Research talk:Geo-aggregation of Wikipedia edits
Add topicAppearance
Latest comment: 9 years ago by Shilad in topic Notes from Dario
Notes from Oliver
[edit]- I really like the premise! You know how I feel about geolocation :D.
- I really like the premise! It seems similar to Priedhorsky's approach but far less computationally intensive.
- I'm concerned about the opt-out/opt-in; that sounds like engineering work :/. I'd absolutely love for us to have an opt-in/out system, though, so I'm not sure where that puts things. At the moment, engineering is...overspent in time, so that's going to need a lot of resourcing outside the direct purview of the Research & Data or Strategic Research teams. I'd note that (on the specific options available) we don't currently note on the editor-side if a user has DNT headers. Ironholds (talk) 18:13, 27 March 2015 (UTC)

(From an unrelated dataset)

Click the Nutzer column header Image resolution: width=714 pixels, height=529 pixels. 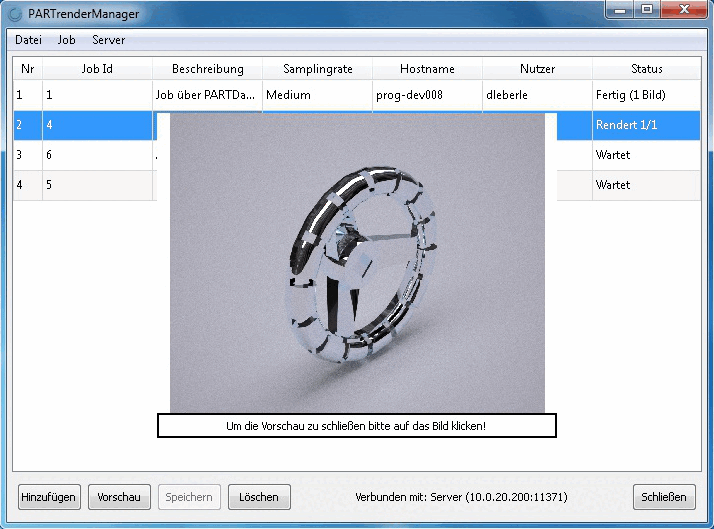coord(537,69)
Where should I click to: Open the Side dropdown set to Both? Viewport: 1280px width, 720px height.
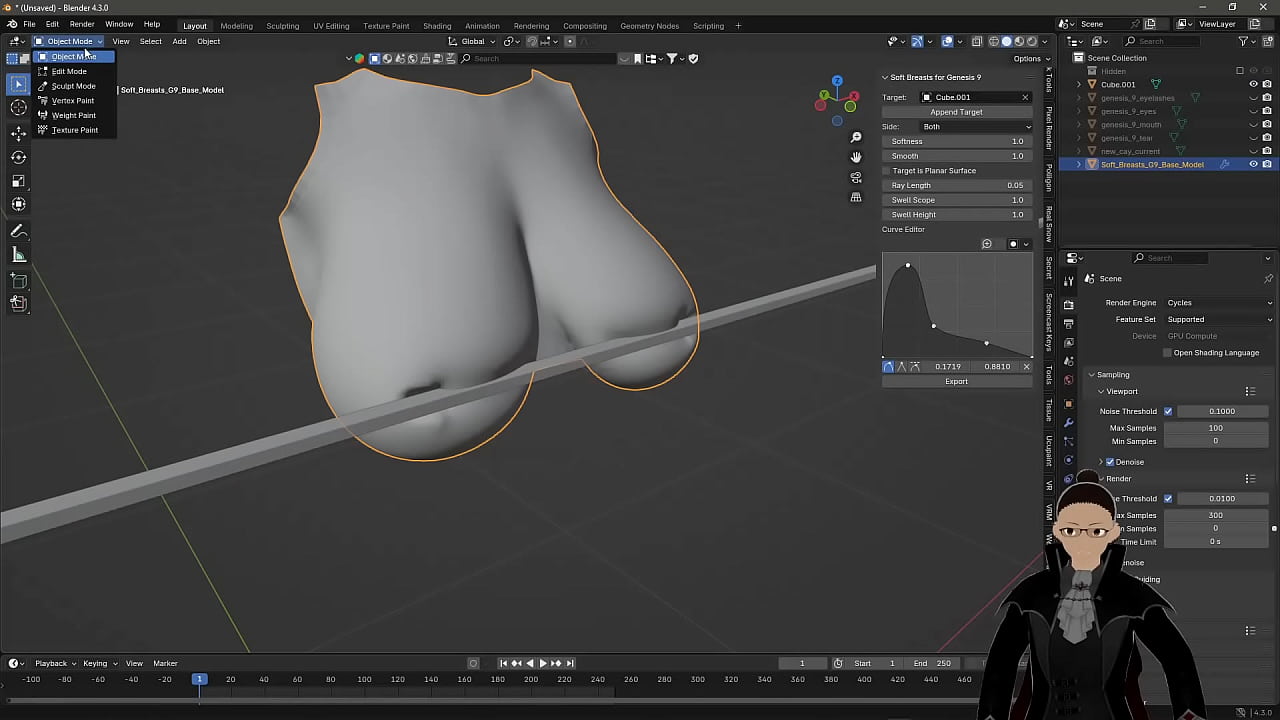pos(975,127)
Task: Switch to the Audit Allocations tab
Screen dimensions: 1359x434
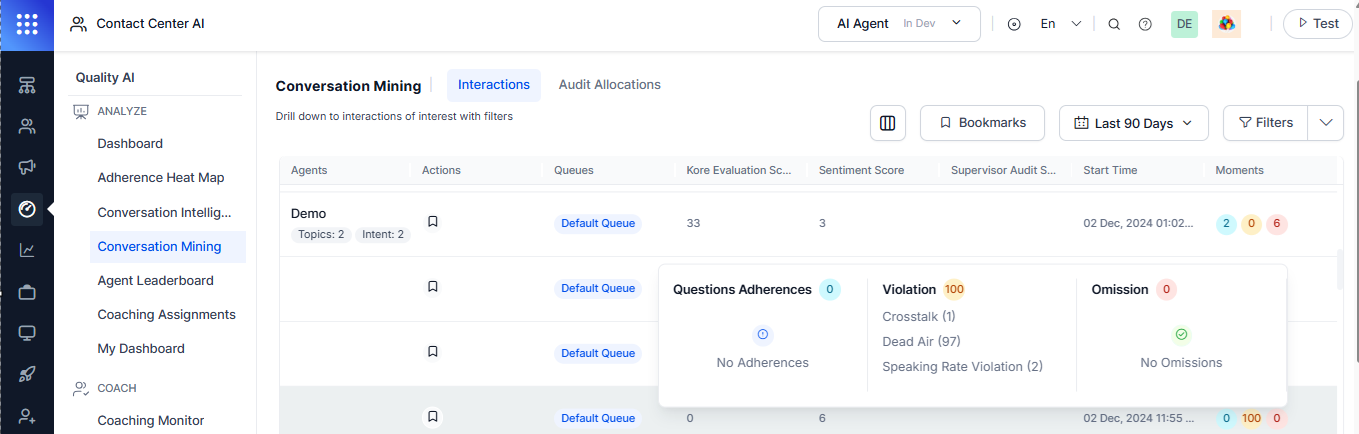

- Thanks for the feedback, User:Ironholds! I'm glad you feel the sketch of the anonymization algorithm is a reasonable starting point. Regarding opt-in/out: I totally sympathize. Would it be better to remove those issues from the proposal for now? Shilad (talk) 20:54, 27 March 2015 (UTC)
Notes from Dave
[edit]This is a good proposal: I'd love to see this happen.
Notes from Dario
[edit]Thanks for getting this started, Shilad. A few notes:
- I second Oliver's concerns about the engineering costs of implementing an ad hoc opt-out mechanism. Other hacky solutions Wikipedians have come up with in the past (like setting up a list of usernames on a wiki page) are hard to use and enforce. The good news is that the Analytics Engineering and UX teams are working on the design of opt-in / opt-out tools for traffic data, we'll have to either fold this proposal under the same project or figure out with the Foundation's Legal team how to handle the privacy concerns of geotagging edits otherwise (we have a lot of existing context about this in the Legal team). I don't think this proposal needs to be subject to an opt-in as the privacy policy allows WMF to collect IP addresses and the associated information as private data, as long as their publication is subject to adequate aggregation and retention.
- there's no explicit mention in the proposal (other than an example in the data format section) of the desired temporal granularity of the dataset. What's the minimum time range that would produce usable data for this research?
- I wanted to clarify that there's no expectation to produce data with a geographic component aggregated at sub-project level.
- finally, could you add a few thoughts on the extension of the proposal to all articles, not just geotagged articles.
--Dario (WMF) (talk) 20:04, 10 April 2015 (UTC)
Thanks for the excellent feedback, User:Dario (WMF)! I've tried to address your points in the latest revision. Please let me know if you have any more questions or feedback! Shilad (talk) 11:04, 20 April 2015 (UTC)